## SOURCE MATERIAL
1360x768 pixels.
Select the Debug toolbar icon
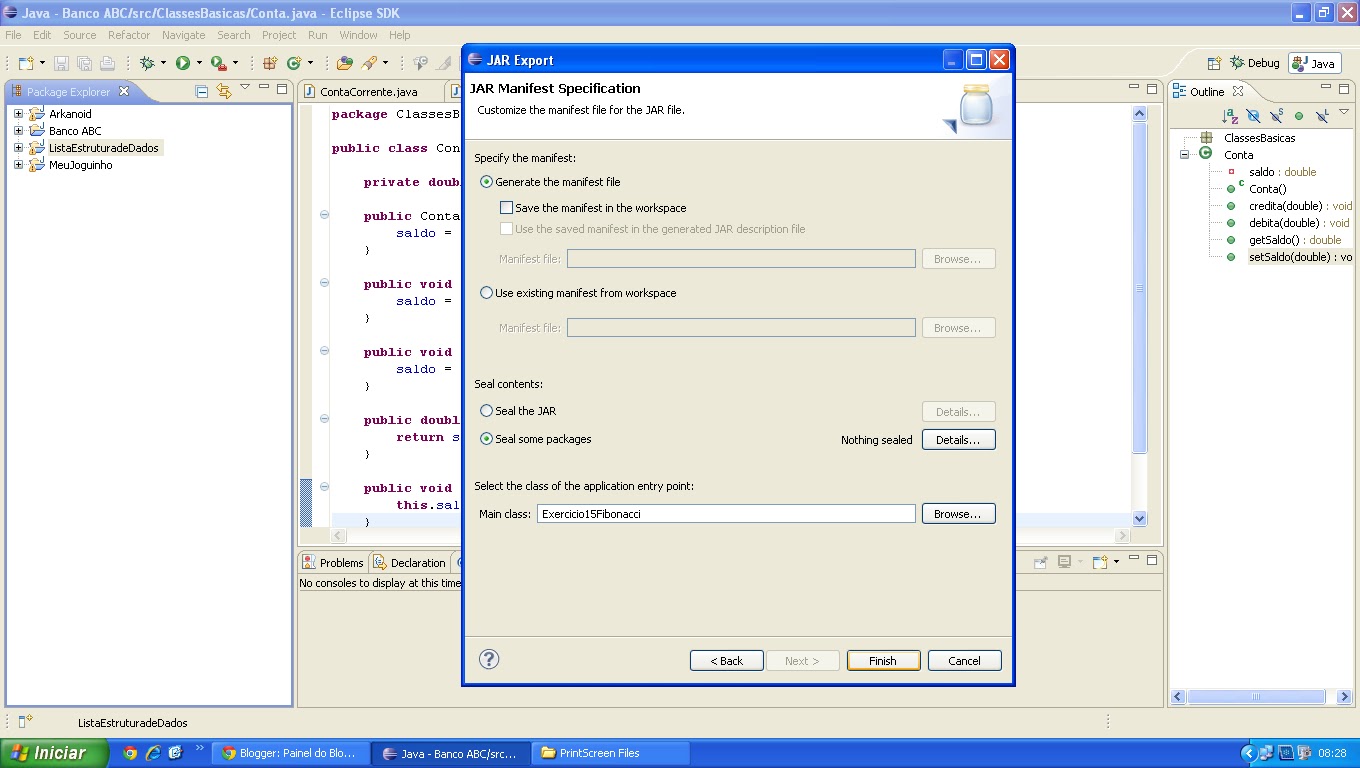coord(148,62)
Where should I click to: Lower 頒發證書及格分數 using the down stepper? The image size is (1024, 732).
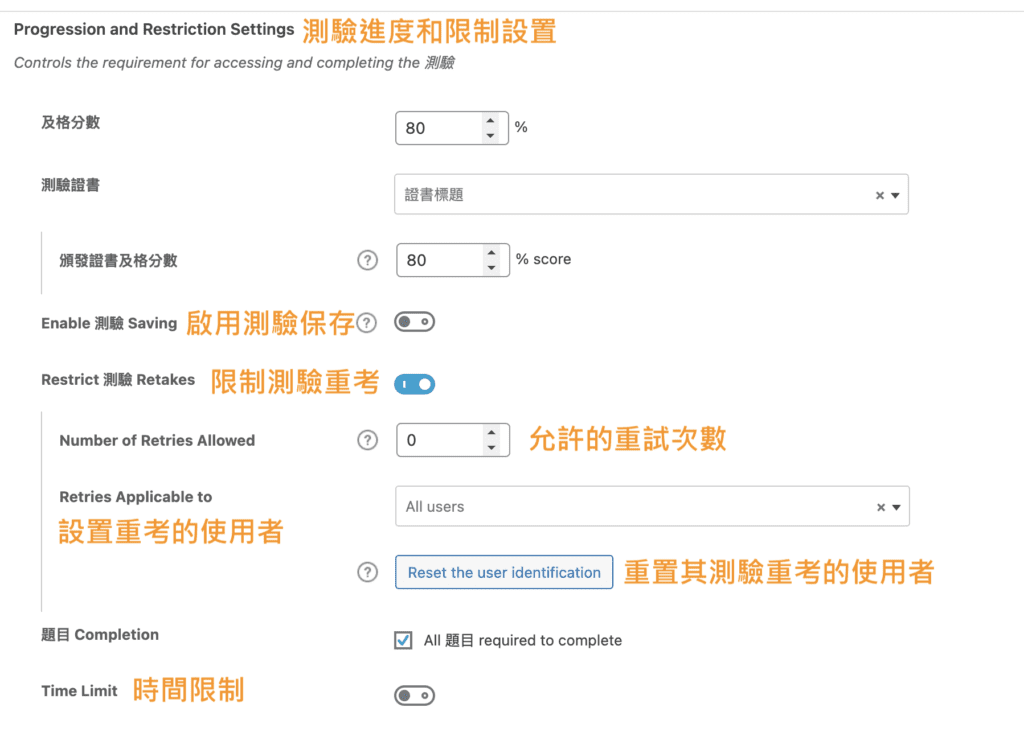tap(491, 267)
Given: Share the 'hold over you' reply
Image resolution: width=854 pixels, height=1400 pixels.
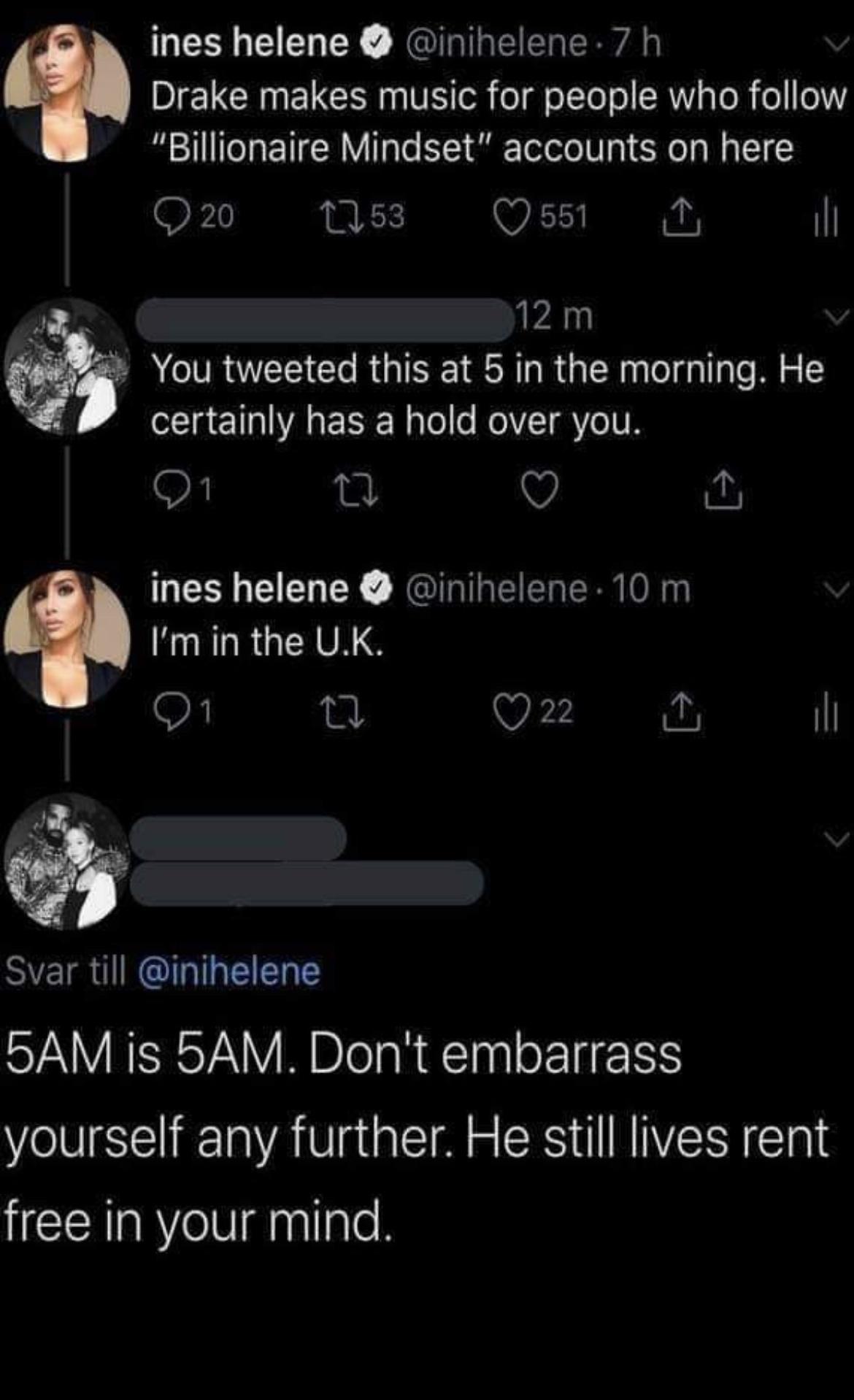Looking at the screenshot, I should coord(723,490).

## WHAT THE EXERCISE ASKS
Reproduce nothing but the lines running from the line with "Select the Debug toolbar icon" through the end of the records, keeping both end lines and dropping the pictures.

## TASK ANSWER
Select the Debug toolbar icon
coord(148,62)
Where should I click to: Lower 頒發證書及格分數 using the down stepper? The image size is (1024, 732).
tap(491, 267)
Given: Share the 'hold over you' reply
Image resolution: width=854 pixels, height=1400 pixels.
Looking at the screenshot, I should coord(723,490).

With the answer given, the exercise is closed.